### Problem description
Print only the lines below from the one with "Toggle Show icon in menu bar" to the one with "Given: Go to previous capture arrow (July)", both included, exactly as they stand. Leave pictures out.

Information given section start

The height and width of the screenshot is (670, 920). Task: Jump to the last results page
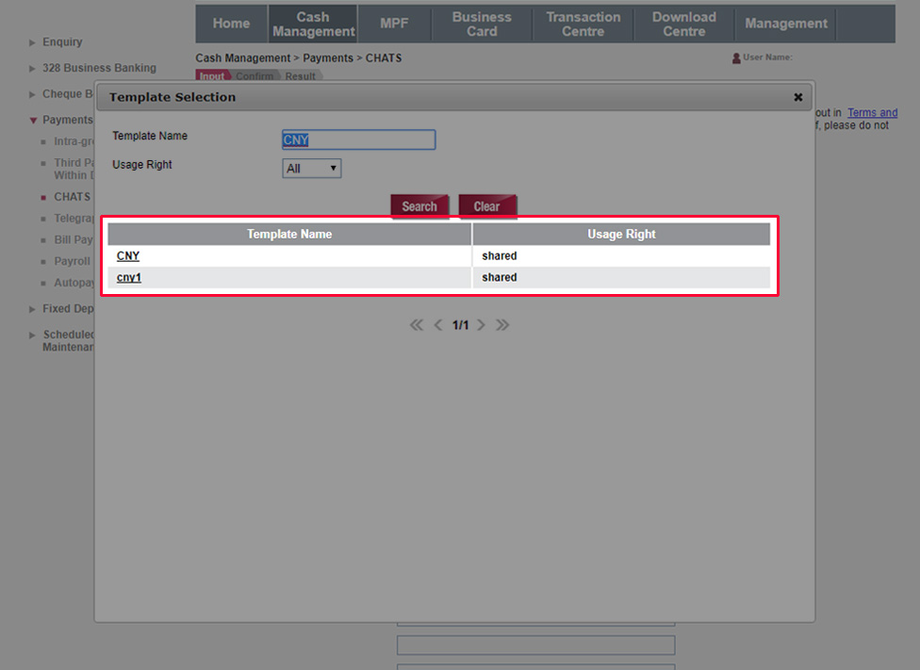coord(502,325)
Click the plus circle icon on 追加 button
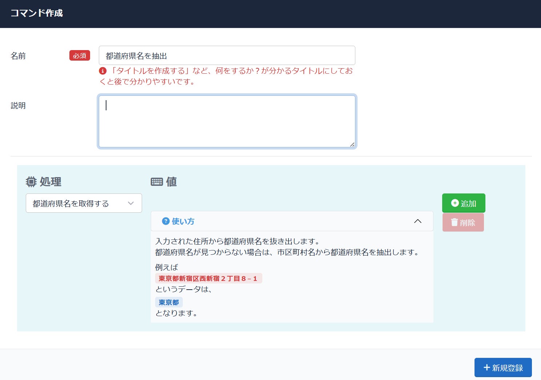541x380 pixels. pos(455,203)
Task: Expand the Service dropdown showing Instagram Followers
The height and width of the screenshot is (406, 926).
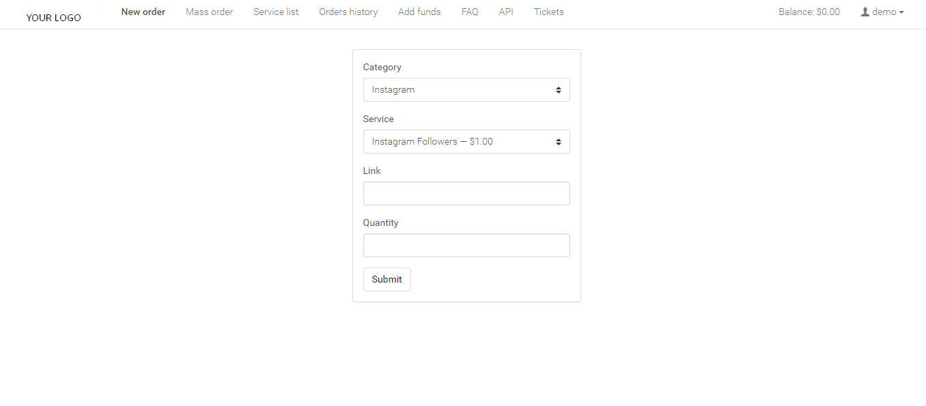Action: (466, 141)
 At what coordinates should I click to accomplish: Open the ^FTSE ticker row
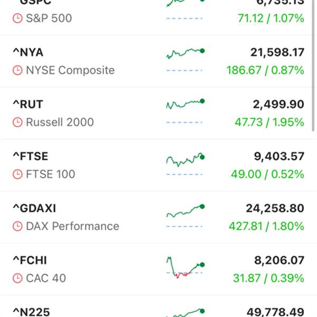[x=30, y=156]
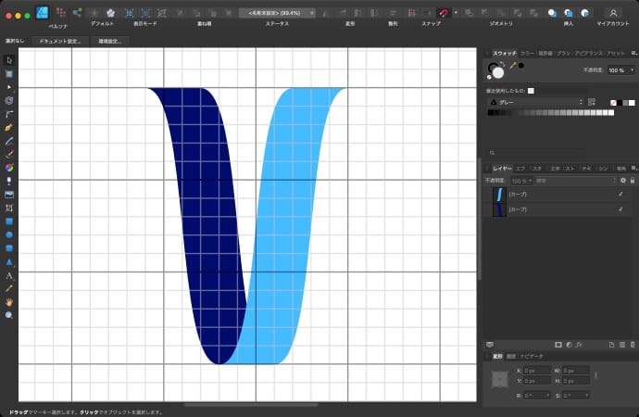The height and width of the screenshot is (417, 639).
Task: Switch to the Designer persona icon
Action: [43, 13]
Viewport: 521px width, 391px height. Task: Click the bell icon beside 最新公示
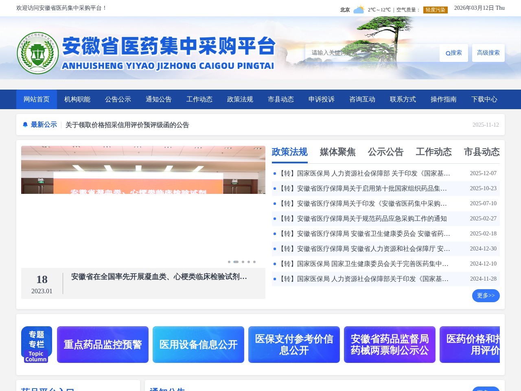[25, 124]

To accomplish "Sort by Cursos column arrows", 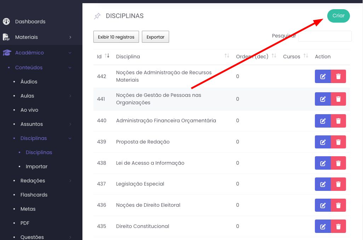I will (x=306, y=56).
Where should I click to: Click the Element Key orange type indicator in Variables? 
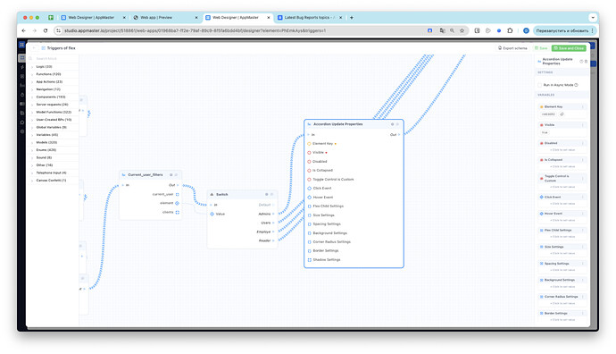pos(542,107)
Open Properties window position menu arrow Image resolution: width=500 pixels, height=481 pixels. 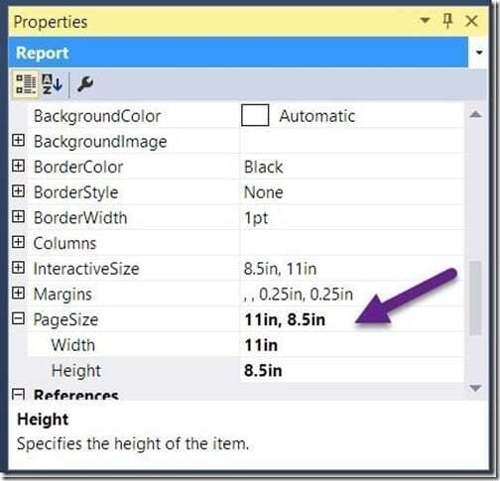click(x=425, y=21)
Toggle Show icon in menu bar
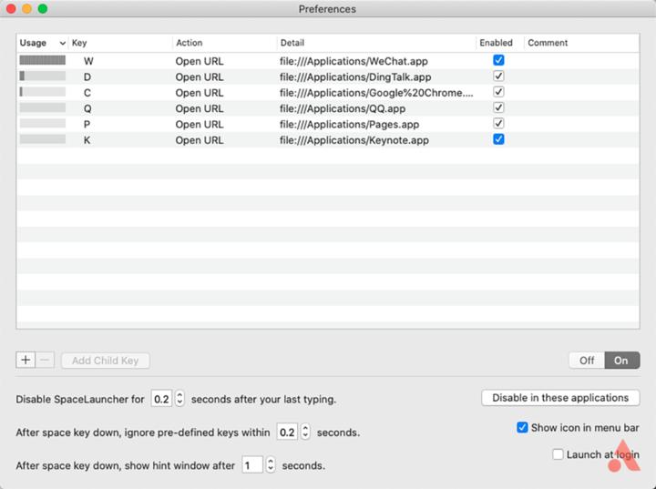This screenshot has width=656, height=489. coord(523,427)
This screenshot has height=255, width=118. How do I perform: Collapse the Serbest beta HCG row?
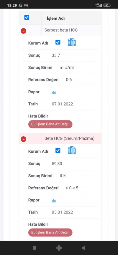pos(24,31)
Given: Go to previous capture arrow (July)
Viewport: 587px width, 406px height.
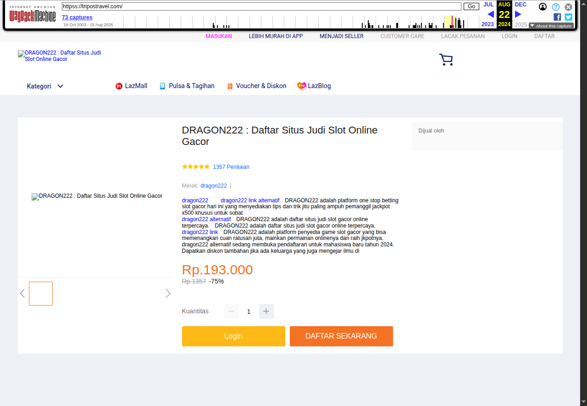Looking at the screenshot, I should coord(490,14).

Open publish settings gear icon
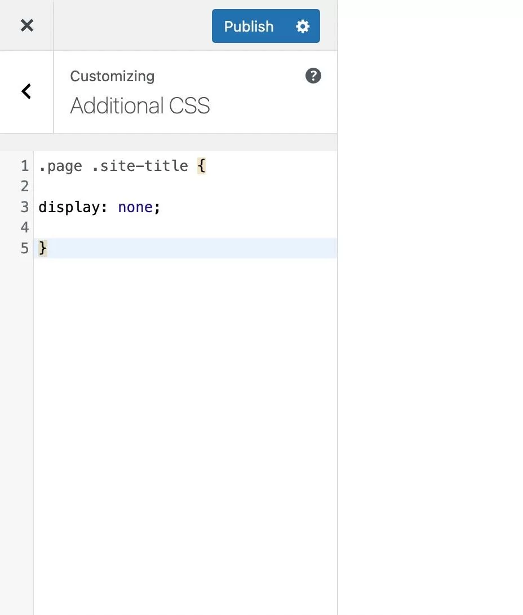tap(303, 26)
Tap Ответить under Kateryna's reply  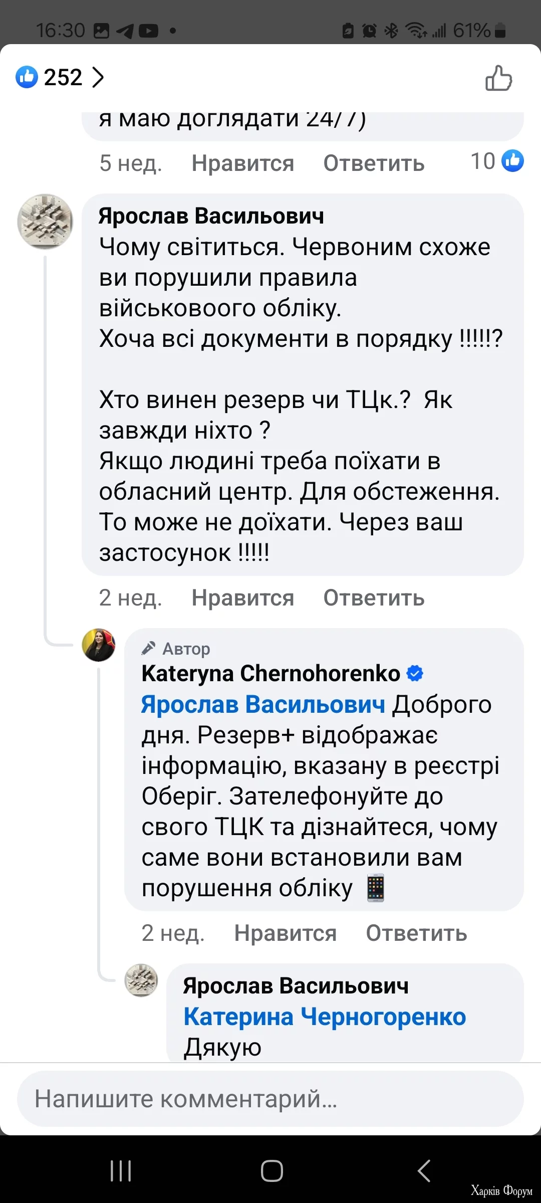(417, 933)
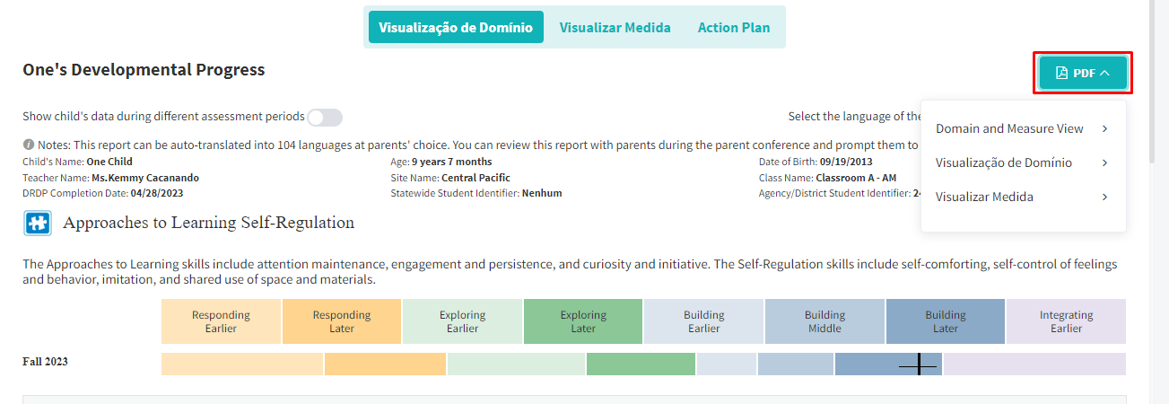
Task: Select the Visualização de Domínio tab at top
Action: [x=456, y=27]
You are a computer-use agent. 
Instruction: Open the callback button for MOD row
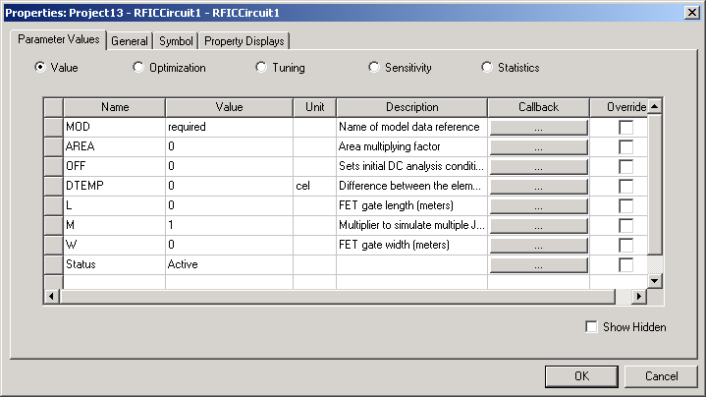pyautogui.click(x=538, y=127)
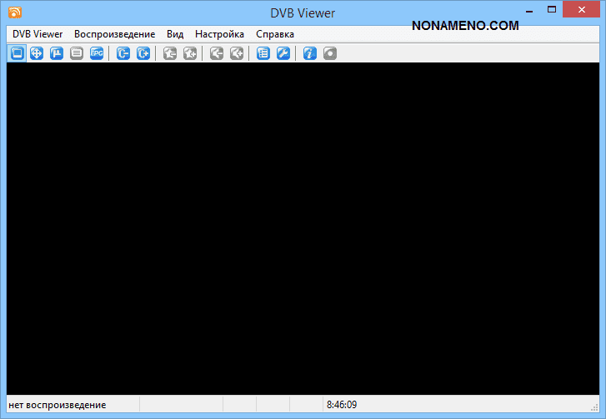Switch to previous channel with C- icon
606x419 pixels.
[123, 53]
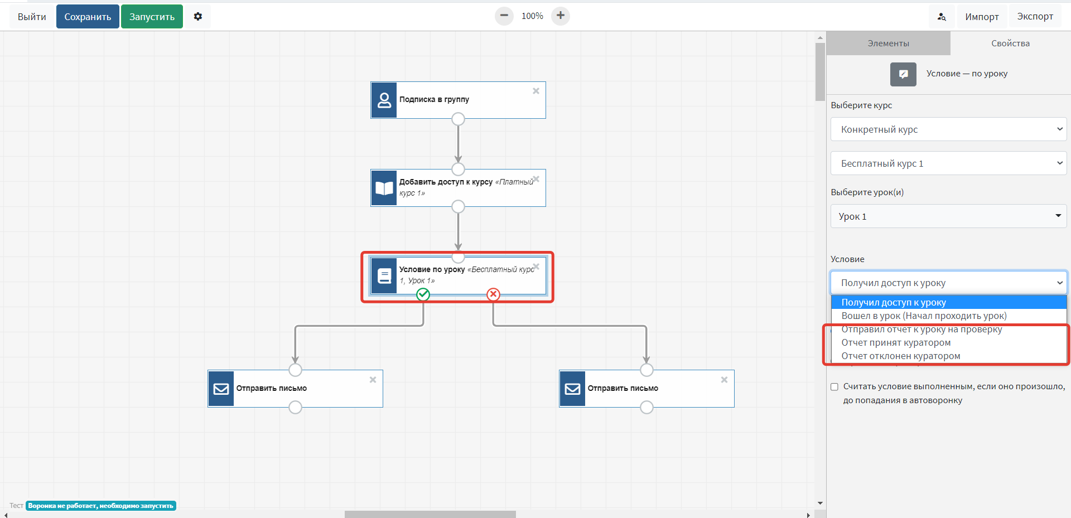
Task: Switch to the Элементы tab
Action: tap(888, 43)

Information given section end

### Completed task
Toggle Show icon in menu bar
This screenshot has width=656, height=489. coord(523,427)
This screenshot has height=255, width=118. How do I perform: Collapse the Serbest beta HCG row?
pos(24,31)
Given: Go to previous capture arrow (July)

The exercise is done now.